Automatic Differentiation and Sensitivity Algorithms (Adjoints)
Automatic differentiation control is done through the sensealg
keyword argument. Hooks exist in the high level interfaces for solve
which shuttle the definitions of automatic differentiation overloads to dispatches defined in DiffEqSensitivity.jl (should be renamed SciMLSensitivity.jl as it expands). This is done by first entering a top-level solve
definition, for example:
function solve(prob::DEProblem, args...; sensealg=nothing,
u0=nothing, p=nothing, kwargs...)
u0 = u0 !== nothing ? u0 : prob.u0
p = p !== nothing ? p : prob.p
if sensealg === nothing && haskey(prob.kwargs, :sensealg)
sensealg = prob.kwargs[:sensealg]
end
solve_up(prob, sensealg, u0, p, args...; kwargs...)
end
solve_up
then drops down the differentiable arguments as positional arguments, which is required for the ChainRules.jl interface. Then the ChainRules
overloads are written on the solve_up
calls, like:
function ChainRulesCore.frule(::typeof(solve_up), prob,
sensealg::Union{Nothing,AbstractSensitivityAlgorithm},
u0, p, args...;
kwargs...)
_solve_forward(prob, sensealg, u0, p, args...; kwargs...)
end
function ChainRulesCore.rrule(::typeof(solve_up), prob::SciMLBase.DEProblem,
sensealg::Union{Nothing,AbstractSensitivityAlgorithm},
u0, p, args...;
kwargs...)
_solve_adjoint(prob, sensealg, u0, p, args...; kwargs...)
end
Default definitions then exist to throw an informative error if the sensitivity mechanism is not added:
function _concrete_solve_adjoint(args...; kwargs...)

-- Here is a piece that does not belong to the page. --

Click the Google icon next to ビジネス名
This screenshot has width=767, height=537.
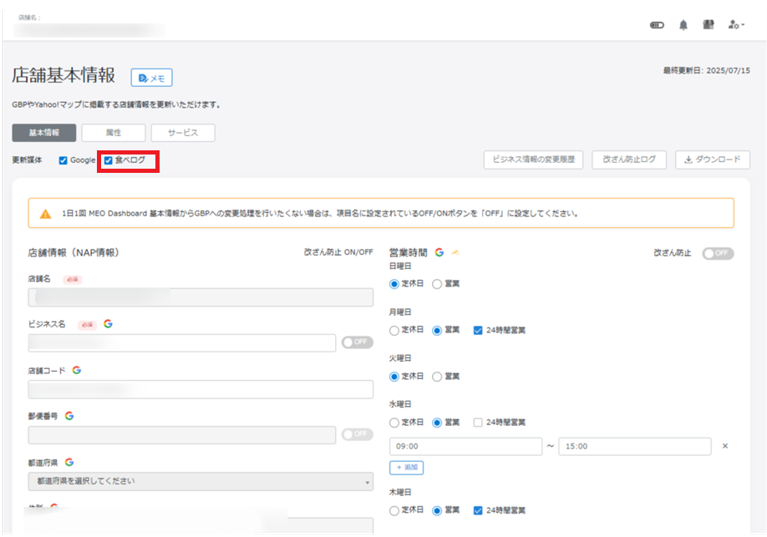point(108,324)
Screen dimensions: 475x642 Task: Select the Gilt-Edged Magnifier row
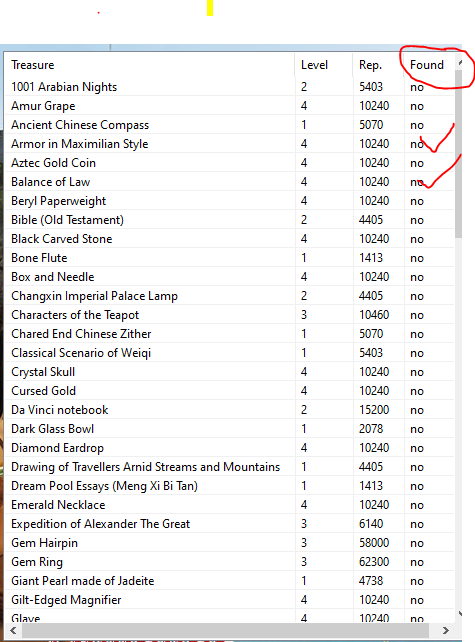(230, 600)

error("No adjoint rules exist. Check that you added `using DiffEqSensitivity`")
end
function _concrete_solve_forward(args...; kwargs...)

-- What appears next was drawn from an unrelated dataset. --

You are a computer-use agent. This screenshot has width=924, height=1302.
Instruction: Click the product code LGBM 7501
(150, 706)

error("No sensitivity rules exist. Check that you added `using DiffEqSensitivity`")
end
The sensitivity mechanism is kept in a separate package because of the high dependency and load time cost introduced by the automatic differentiation libraries. Different choices of automatic differentiation are then selected by the sensealg
keyword argument in solve
, which is made into a positional argument in the _solve_adjoint
and other functions in order to allow dispatch.
SensitivityADPassThrough
The special sensitivity algorithm SensitivityADPassThrough
is used to ignore the internal sensitivity dispatches and instead do automatic differentiation directly through the solver. Generally this sensealg
is only used internally.
Note about ForwardDiff
ForwardDiff does not use ChainRules.jl and thus it completely ignores the special handling.